PEG based parsers for Racket
(require peg-parser) | package: peg-parser |
1 Overview
This library provides a PEG-based parser for use with the Racket language. It is implemented in Racket and closely follows the proposed PEG notation.
This library can construct a PEG interpreter from a PEG specification. This interpreter reads input from a port, making it a versatile tool for parsing. The parser utilizes a scanner-less, backtracking approach, resulting in a specific parse tree.
2 Parser specification
The PEG language consists of a set of rules followed by a starting parsing expression. The syntax for each rule follows the format:
<ID> <– Exp ;
Here, <ID> represents the name of an identifier, and Exp is a PEG expression. Followed by the rules is the specification of a start PEG expression, as follows:
start: Exp
The syntax for the more simple PEG expressions is as follows:
’c’ : Represents a single character. A character can also be specified by a backslash followed by a numeric code (e.g., ’\65’ is the character ’A’)

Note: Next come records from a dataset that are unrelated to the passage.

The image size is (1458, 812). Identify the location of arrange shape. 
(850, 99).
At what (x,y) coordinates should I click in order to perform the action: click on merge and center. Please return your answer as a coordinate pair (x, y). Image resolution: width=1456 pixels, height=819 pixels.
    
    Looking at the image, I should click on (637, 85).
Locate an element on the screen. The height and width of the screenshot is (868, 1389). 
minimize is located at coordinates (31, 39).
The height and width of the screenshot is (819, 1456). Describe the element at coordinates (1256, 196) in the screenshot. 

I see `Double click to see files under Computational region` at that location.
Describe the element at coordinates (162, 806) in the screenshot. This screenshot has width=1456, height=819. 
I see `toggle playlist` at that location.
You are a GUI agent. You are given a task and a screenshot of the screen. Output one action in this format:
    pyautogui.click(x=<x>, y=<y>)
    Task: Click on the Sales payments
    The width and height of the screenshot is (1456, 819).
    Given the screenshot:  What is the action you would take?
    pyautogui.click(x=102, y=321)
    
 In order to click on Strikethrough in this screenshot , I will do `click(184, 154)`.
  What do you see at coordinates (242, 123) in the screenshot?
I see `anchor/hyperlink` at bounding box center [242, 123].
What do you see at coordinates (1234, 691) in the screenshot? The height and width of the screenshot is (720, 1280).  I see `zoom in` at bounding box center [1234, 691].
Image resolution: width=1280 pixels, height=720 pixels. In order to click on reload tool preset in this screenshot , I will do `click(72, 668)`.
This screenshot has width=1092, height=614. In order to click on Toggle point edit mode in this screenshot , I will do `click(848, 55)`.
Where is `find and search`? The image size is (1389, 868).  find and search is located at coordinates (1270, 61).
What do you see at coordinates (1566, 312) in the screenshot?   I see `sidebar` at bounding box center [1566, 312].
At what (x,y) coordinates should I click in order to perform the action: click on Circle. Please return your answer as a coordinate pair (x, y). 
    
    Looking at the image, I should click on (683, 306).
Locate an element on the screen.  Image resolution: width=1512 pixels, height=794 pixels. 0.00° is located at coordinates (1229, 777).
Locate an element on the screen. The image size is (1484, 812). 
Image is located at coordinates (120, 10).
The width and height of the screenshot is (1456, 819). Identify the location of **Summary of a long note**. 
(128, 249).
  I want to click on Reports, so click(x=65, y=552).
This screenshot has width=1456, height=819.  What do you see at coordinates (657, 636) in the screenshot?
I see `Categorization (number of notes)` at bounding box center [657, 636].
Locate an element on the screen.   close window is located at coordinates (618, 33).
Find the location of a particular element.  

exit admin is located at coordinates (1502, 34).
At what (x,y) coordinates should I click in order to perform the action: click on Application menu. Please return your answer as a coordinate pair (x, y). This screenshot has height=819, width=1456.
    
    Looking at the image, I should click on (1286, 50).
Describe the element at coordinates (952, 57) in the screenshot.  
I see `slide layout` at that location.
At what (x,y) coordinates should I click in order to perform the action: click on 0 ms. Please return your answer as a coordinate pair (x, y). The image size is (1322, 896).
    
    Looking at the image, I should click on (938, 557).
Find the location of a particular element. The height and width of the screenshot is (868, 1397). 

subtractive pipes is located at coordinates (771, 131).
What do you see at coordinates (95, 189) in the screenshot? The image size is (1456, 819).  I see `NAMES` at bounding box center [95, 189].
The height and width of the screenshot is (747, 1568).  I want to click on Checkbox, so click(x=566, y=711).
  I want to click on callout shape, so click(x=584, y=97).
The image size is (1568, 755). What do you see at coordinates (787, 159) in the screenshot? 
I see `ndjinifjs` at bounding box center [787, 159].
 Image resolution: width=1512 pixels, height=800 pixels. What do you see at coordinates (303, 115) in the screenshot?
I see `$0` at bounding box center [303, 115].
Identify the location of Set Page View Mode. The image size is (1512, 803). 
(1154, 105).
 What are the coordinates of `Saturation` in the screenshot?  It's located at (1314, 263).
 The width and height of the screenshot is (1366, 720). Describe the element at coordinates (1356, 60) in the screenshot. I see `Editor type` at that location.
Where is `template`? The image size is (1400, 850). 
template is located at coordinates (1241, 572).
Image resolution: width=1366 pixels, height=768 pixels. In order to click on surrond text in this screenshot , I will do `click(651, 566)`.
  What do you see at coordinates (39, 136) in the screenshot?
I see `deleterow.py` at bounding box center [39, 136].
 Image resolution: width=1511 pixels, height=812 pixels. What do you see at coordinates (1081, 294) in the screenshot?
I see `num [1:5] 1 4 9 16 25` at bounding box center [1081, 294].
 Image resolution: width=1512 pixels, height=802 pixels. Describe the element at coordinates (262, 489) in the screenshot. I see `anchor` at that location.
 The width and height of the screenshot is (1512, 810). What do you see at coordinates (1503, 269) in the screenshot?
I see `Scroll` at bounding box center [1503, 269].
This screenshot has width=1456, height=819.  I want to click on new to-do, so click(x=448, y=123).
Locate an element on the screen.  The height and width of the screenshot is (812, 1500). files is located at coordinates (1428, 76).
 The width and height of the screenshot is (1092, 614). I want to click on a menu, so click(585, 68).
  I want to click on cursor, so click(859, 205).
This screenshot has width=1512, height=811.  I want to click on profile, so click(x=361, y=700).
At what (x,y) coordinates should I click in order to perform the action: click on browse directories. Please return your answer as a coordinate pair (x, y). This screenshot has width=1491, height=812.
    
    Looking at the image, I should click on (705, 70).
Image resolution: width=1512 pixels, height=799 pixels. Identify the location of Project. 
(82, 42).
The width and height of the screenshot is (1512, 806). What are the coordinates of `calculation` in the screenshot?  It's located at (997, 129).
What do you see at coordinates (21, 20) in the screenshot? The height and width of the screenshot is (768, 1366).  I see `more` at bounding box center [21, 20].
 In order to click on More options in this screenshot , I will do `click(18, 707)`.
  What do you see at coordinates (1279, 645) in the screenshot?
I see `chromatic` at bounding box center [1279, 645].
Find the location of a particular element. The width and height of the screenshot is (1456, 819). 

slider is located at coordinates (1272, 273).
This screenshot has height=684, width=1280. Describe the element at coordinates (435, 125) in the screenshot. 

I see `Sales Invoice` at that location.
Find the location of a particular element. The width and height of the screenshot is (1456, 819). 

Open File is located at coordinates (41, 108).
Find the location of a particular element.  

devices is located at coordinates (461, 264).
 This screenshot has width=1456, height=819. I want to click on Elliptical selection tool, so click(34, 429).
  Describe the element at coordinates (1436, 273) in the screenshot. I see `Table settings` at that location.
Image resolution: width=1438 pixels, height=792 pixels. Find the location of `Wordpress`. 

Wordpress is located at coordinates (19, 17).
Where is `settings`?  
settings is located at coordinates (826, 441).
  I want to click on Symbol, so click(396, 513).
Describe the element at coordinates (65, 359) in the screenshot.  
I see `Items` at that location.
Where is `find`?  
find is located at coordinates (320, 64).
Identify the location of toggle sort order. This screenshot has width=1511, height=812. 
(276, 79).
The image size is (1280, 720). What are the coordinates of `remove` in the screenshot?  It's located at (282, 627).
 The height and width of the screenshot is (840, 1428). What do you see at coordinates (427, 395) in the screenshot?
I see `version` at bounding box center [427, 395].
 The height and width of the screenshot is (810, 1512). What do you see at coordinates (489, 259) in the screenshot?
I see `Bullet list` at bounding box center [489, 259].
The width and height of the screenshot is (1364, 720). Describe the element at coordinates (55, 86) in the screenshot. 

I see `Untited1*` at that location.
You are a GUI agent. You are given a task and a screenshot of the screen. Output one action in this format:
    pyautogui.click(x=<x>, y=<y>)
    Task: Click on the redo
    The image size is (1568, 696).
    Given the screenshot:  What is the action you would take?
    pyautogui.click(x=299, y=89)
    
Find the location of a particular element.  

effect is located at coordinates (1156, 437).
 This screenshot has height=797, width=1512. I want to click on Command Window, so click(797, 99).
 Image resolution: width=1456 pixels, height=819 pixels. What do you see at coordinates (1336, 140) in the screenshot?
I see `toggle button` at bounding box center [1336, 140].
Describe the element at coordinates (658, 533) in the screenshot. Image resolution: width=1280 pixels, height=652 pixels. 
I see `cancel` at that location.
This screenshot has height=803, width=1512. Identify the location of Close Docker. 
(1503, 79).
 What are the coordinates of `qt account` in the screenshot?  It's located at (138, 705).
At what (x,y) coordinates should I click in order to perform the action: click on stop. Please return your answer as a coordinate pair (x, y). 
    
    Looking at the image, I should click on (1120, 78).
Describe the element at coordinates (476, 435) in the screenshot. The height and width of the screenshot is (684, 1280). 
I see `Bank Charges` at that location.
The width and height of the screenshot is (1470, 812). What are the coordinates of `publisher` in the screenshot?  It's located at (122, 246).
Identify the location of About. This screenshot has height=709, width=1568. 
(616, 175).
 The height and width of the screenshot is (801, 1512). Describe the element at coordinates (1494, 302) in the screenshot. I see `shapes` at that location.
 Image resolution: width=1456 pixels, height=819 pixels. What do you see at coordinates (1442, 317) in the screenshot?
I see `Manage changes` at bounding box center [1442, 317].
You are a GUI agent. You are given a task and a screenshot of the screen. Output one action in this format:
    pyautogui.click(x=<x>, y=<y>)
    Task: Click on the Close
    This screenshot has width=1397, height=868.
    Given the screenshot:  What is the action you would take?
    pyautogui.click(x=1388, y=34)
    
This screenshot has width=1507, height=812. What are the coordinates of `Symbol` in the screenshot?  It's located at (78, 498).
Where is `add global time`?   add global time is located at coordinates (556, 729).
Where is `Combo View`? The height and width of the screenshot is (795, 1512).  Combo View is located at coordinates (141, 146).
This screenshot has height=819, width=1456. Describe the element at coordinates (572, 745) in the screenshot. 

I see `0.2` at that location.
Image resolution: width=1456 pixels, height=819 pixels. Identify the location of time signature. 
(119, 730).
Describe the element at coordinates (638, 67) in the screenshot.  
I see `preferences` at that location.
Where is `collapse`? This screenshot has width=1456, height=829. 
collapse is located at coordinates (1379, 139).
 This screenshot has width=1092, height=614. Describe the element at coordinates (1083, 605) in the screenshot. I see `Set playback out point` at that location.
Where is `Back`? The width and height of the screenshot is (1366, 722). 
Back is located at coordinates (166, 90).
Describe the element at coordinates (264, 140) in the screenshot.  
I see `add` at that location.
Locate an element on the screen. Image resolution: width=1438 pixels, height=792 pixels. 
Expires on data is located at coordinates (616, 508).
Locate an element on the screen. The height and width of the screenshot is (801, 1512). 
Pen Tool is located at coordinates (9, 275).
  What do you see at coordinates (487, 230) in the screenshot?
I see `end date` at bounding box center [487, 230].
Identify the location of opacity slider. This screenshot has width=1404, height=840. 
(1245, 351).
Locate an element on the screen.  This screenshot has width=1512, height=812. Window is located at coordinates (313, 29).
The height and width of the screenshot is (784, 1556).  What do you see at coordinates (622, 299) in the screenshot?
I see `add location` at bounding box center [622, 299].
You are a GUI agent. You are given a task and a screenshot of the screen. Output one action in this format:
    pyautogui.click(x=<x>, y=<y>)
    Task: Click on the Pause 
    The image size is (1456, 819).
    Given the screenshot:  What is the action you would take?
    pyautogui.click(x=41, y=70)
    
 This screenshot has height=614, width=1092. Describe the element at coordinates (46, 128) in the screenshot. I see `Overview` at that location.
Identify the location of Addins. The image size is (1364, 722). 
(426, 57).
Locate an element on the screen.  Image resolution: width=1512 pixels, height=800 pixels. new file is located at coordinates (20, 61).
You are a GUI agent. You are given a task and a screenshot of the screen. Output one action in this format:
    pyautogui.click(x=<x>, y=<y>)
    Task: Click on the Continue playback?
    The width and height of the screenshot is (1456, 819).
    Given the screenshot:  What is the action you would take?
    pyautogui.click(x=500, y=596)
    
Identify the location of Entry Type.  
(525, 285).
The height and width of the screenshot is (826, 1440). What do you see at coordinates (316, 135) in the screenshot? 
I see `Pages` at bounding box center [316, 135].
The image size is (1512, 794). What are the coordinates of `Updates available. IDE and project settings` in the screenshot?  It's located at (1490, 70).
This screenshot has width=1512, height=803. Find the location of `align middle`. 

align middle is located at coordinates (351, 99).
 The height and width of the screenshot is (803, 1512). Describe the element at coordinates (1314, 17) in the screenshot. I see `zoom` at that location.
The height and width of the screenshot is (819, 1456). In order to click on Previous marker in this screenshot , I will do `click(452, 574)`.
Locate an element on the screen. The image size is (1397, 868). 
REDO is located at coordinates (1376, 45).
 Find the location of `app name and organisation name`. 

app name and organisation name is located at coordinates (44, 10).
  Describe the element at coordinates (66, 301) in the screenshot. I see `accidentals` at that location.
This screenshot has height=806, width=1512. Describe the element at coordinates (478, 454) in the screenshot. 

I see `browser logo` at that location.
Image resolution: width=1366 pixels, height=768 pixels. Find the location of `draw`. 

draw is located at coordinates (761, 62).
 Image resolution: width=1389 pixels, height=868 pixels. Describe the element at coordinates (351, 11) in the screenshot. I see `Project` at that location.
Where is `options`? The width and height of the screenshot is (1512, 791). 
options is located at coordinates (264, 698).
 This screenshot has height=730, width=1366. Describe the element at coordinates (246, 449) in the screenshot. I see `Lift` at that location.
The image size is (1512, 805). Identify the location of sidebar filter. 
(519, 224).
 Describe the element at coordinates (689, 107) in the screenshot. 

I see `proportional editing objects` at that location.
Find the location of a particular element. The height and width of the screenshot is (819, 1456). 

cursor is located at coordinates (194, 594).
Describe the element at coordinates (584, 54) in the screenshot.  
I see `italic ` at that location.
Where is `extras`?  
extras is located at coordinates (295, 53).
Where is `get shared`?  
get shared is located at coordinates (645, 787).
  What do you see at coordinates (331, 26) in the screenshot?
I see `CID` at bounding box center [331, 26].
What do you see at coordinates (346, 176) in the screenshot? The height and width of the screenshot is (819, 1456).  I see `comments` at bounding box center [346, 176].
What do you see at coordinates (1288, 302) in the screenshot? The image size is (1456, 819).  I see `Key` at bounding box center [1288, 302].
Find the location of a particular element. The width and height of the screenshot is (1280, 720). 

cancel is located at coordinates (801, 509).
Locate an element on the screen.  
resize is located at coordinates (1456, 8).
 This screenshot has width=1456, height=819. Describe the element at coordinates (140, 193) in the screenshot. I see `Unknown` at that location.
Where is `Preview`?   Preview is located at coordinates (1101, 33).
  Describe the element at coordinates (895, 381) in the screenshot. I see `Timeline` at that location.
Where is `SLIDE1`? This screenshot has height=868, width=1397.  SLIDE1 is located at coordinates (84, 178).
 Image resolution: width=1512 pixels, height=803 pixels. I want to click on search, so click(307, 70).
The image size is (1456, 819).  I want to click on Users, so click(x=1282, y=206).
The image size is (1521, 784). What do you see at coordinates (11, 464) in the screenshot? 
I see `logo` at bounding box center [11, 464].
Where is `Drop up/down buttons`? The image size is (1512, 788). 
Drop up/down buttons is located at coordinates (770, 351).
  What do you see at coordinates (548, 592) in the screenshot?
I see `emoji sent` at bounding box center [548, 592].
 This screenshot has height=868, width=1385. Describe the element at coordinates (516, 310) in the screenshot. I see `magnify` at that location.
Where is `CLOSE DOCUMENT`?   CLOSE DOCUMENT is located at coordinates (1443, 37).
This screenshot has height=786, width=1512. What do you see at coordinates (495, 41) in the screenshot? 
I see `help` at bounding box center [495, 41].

[’i’-’f’] or also [’a’,’b’,’c’]: Indicates a range of characters. The first case denotes all characters from ’i’ to ’f’. In the second case, any of the characters ’a, ’v’, or ’c.’
. : Represents any character in a PEG expression.
"ab" : A double-quoted expression represents a sequence of characters (a string).
epsilon : A reserved word that represents the empty input. This expression will always succeed without consuming any input.
e1 / e2 : Denotes prioritized alternatives. It is right-associative, so ’a’/’b’/’c’ is the same as ’a’/(’b’/’c’)
e1 e2 : The concatenation operation is represented by the juxtaposition of the expressions.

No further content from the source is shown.